_REQUIRED WORK:_
**a.** Can you reproduce the passage of the Falcon Doom forum thread starting at "Being able to" and ending at "pressure! ;-) )"?
**b.** Answer these questions about the Falcon Doom forum thread:
(i) What phone was EvilFranky's post sent from?
(ii) How many posts does dml's profile show?
(iii) What does dml want counted on instruction addresses?

Postby EvilFranky » Sun Jan 20, 2013 6:11 pm

OK Doug, I'll get the bird out and hook it up to my plasma for RGB 8-)

Sent from my Nexus 4 using Tapatalk 2

User avatar
dml
Fuji Shaped Bastard
Fuji Shaped Bastard
Posts: 3429
Joined: Sat Jun 30, 2012 9:33 am

Re: Falcon Doom

Postby dml » Sun Jan 20, 2013 8:34 pm

Eero Tamminen wrote:Output looks like this:[code]
> profile addresses
Values in parenthesis are counts and cycles.


I have one more, perhaps more difficult 'request', but I believe it would be very worthwhile ;)

that is... to count cache misses on instruction addresses (and ideally, on data addresses too but i-cache is more interesting most of the time). I realize this means the cache behaviour should be quite close to a real 68030 but it doesn't rely on timing accuracy so it seems like it might be practical without much margin for error.

Being able to view cache misses on the code would be fantastic for larger areas of code. We are normally blind to this information and it's difficult to test non-loop code offline except to measure the size - and that doesn't work well if the code has complex program flow (it's always doable but it gets impractically difficult on bigger programs).

So this would be a 'magical' feature for me I think.

(no pressure! ;-) )

_PROVIDED MATERIAL:_
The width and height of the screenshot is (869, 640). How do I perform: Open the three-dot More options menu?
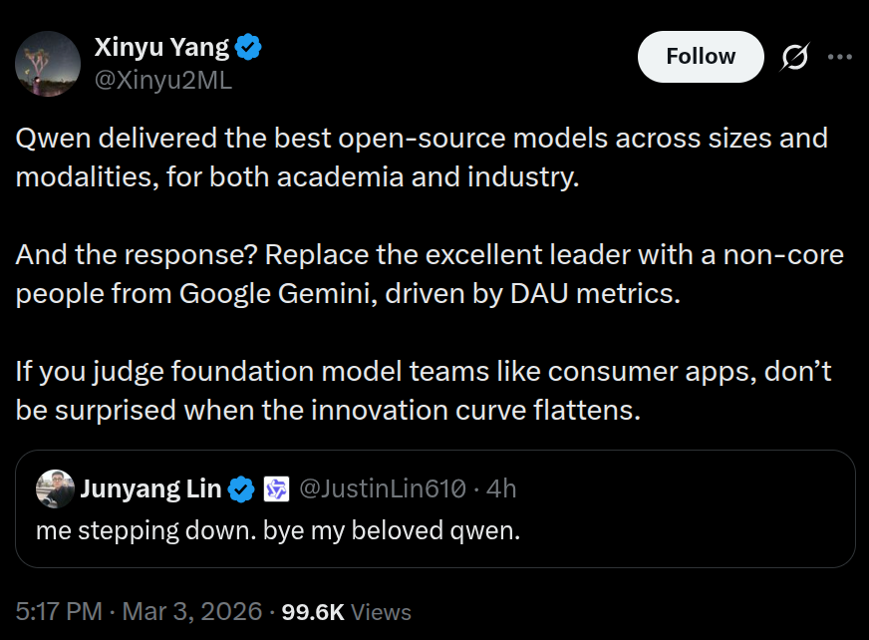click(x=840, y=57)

--

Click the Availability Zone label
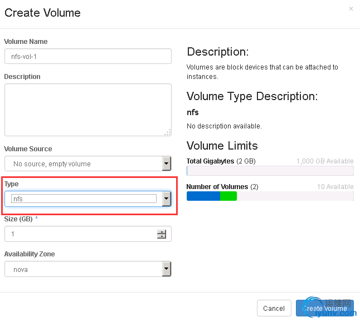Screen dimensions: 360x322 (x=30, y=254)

_RESULTS BY TASK:_
**a.**
Being able to view cache misses on the code would be fantastic for larger areas of code. We are normally blind to this information and it's difficult to test non-loop code offline except to measure the size - and that doesn't work well if the code has complex program flow (it's always doable but it gets impractically difficult on bigger programs).

So this would be a 'magical' feature for me I think.

(no pressure! ;-) )

**b.**
(i) A Nexus 4
(ii) 3429
(iii) Cache misses